[Data entries]
╔══
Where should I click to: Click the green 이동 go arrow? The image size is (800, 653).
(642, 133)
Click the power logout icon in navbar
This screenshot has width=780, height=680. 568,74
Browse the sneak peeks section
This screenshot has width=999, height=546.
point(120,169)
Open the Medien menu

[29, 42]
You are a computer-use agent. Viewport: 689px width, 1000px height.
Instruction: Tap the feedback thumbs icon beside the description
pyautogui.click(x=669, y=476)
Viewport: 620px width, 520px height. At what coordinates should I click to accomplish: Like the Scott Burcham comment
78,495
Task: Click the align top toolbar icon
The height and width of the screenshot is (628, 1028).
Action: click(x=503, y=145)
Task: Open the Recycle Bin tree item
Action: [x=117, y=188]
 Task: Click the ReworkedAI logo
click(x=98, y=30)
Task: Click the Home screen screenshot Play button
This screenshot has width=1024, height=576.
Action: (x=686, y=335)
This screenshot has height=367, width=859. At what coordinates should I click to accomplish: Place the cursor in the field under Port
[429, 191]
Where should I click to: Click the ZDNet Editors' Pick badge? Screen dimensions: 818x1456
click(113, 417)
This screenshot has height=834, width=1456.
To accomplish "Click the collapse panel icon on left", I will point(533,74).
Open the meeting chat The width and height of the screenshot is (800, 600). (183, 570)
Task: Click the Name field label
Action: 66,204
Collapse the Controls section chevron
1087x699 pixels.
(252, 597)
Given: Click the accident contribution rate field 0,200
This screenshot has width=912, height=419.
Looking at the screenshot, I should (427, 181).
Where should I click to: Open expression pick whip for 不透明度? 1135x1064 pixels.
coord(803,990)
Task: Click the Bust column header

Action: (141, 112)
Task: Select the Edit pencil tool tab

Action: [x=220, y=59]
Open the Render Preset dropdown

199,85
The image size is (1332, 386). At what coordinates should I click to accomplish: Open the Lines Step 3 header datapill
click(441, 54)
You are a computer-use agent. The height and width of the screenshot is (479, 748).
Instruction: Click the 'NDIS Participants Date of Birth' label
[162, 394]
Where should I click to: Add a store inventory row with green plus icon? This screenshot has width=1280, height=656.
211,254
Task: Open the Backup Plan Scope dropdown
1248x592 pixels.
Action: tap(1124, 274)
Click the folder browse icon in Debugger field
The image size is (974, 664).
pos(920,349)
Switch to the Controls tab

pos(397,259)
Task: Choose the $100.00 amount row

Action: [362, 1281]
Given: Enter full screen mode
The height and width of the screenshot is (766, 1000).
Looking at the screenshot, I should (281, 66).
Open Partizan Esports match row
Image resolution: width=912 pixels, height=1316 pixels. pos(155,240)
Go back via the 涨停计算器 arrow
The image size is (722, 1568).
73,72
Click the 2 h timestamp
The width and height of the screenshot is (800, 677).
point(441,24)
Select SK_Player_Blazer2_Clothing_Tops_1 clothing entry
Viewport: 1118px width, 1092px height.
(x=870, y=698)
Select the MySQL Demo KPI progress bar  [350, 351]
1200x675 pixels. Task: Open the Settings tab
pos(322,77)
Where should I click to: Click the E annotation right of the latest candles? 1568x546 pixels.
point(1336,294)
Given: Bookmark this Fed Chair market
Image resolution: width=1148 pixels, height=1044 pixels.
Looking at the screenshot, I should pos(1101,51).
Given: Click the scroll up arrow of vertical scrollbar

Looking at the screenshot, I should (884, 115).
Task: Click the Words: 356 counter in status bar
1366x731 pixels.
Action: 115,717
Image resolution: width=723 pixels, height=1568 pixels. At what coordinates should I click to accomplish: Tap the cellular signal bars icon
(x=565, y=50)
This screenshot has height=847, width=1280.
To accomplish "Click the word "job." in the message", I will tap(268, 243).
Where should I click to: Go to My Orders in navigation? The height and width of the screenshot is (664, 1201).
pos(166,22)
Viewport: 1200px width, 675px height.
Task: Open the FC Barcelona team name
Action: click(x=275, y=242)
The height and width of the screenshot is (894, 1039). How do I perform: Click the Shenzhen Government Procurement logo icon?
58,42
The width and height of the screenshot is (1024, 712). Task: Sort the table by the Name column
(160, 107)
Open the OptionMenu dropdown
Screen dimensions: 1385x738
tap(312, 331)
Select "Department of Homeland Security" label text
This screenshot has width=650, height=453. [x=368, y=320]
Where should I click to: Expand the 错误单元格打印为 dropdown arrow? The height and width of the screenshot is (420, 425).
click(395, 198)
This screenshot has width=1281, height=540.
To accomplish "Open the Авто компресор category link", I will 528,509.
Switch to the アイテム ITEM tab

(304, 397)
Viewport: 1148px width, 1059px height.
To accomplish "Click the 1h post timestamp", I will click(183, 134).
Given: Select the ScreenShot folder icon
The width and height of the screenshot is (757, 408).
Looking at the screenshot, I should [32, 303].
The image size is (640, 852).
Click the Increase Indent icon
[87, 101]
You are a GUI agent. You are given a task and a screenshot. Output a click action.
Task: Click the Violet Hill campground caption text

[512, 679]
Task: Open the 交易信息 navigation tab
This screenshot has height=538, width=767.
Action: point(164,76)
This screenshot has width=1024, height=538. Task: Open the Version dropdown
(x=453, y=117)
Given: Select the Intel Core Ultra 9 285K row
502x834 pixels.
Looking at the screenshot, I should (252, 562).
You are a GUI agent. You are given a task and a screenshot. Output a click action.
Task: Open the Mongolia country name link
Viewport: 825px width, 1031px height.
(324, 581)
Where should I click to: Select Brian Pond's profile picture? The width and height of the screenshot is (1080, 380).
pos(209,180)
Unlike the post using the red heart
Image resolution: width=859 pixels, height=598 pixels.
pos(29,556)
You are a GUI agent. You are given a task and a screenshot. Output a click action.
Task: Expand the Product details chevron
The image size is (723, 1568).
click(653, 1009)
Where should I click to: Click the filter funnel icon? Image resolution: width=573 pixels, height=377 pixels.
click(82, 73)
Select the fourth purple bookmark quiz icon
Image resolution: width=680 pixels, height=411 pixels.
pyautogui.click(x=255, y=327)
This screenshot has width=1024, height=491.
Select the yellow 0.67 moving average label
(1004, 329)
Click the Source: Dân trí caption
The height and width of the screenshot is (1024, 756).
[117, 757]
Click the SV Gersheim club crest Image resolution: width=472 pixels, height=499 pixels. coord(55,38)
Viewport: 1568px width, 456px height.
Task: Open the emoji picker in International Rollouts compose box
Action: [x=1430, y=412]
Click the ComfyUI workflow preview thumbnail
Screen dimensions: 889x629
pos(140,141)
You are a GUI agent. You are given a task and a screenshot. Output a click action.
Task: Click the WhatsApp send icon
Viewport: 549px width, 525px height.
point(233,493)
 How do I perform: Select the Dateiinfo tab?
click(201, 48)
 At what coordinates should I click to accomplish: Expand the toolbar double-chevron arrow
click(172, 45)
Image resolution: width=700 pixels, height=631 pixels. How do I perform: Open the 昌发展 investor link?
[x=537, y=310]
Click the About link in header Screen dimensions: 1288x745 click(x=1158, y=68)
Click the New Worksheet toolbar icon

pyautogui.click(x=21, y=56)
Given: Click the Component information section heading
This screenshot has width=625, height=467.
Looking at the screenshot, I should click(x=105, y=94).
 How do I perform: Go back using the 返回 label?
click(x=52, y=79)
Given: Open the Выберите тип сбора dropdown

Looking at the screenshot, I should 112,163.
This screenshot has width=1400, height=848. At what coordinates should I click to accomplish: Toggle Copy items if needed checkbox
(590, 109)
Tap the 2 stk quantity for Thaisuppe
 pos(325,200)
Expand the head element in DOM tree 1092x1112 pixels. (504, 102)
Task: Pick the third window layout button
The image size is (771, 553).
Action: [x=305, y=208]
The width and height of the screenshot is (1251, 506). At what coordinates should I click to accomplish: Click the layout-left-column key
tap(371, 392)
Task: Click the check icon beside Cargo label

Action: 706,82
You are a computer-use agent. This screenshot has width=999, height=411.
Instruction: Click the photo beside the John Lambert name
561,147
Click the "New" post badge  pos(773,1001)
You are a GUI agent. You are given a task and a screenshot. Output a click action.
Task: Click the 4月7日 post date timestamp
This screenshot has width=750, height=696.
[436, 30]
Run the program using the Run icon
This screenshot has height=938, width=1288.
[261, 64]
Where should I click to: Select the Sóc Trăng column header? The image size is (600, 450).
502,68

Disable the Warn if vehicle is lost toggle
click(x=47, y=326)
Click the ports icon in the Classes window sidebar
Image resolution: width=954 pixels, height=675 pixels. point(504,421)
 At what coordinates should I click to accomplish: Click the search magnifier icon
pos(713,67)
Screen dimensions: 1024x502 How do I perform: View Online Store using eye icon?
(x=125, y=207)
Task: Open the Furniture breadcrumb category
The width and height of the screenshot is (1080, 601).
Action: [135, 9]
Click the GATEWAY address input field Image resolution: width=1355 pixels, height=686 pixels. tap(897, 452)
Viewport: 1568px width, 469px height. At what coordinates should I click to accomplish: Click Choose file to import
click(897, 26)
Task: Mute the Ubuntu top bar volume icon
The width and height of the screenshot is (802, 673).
╚══
Give the count of lines in the records that contain "button", and no other text.

WRITTEN SOLUTION >> 2